DOCUMENT EXCERPT.
Whether we like it or not, there are two harsh realities to consider. First, the living witness the death of loved ones, friends and strangers. They feel the sudden acute void in their lives - a gap left vacant by the departure of the deceased. Of course, the gap or void, the degree of loss depends on the closeness of the individual to the deceased (as perceived by the survivor). The survivor must somehow come to grips with the loss. Second, in dealing with another's death, people also must recognize and acknowledge their own mortality. This awareness that death, particularly one's own, is inevitable and unavoidable creates a need at some point to explain the phenomenon.

Death is a great void, a virtual unknown although many religious practitioners would argue this point. Without an explanation, without some way to offer reassurance that there is "life after death," people face the abyss with apprehension and fear just as they do with anything that involves great change and unknown quantities. Tylor and others have argued that an attempt to cope with the idea of death and with dreams, during which it was possible to visit distant relatives and the dead, gave rise to religions.

In Tylor's view, religion may stem from speculation about such states as dreams, trances, and death. The dead, the distant, those in the next house, animals - all seem real in dreams and trances. The lifelike appearances of these imagined persons and animals suggests a dual existence for all things - a physical, visible body and a psychic, invisible soul. This dual existence formed the basis of a religious belief Tylor called animism.

THINGS TO DO.
(a) Reproduce the part of the passage on death and religion that opens with the words containing "Whether we like" and closes with "explain the phenomenon.", swapping "survivor" for "bereaved".
(b) Extend the passage on death and the origins of religion with the next part after its final sentence.
The lines that come next have no connection to the passage on death and the origins of religion.

SOURCE MATERIAL.
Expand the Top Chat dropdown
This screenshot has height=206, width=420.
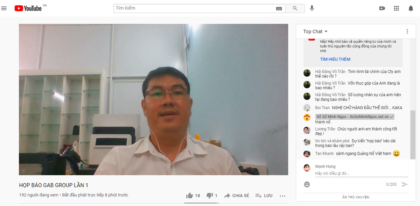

WRITTEN RESPONSES.
(a)
Whether we like it or not, there are two harsh realities to consider. First, the living witness the death of loved ones, friends and strangers. They feel the sudden acute void in their lives - a gap left vacant by the departure of the deceased. Of course, the gap or void, the degree of loss depends on the closeness of the individual to the deceased (as perceived by the bereaved). The bereaved must somehow come to grips with the loss. Second, in dealing with another's death, people also must recognize and acknowledge their own mortality. This awareness that death, particularly one's own, is inevitable and unavoidable creates a need at some point to explain the phenomenon.

(b)
Not all cultures react to the loss of a fellow human in the same way nor do they explain death in similar manners. “Societies differ in the kinds of supernatural beings or forces they believe in and the character of these beings. They also differ in the structure and hierarchy of those beings, in what the beings actually do, and in what happens to people after death.” How our world's peoples deal with these all too common problems is the subject of this book. Using ethnographies and other written accounts, I have summarized the solutions arrived at within a number of cultural groups. As a baseline for comparison, I used the modern industrial world's approach to death since it is the one we are all most keenly aware of. Of course, it is nearly as varied as the nonwestern views and I will attempt to point out some of these variations at appropriate junctures in the text.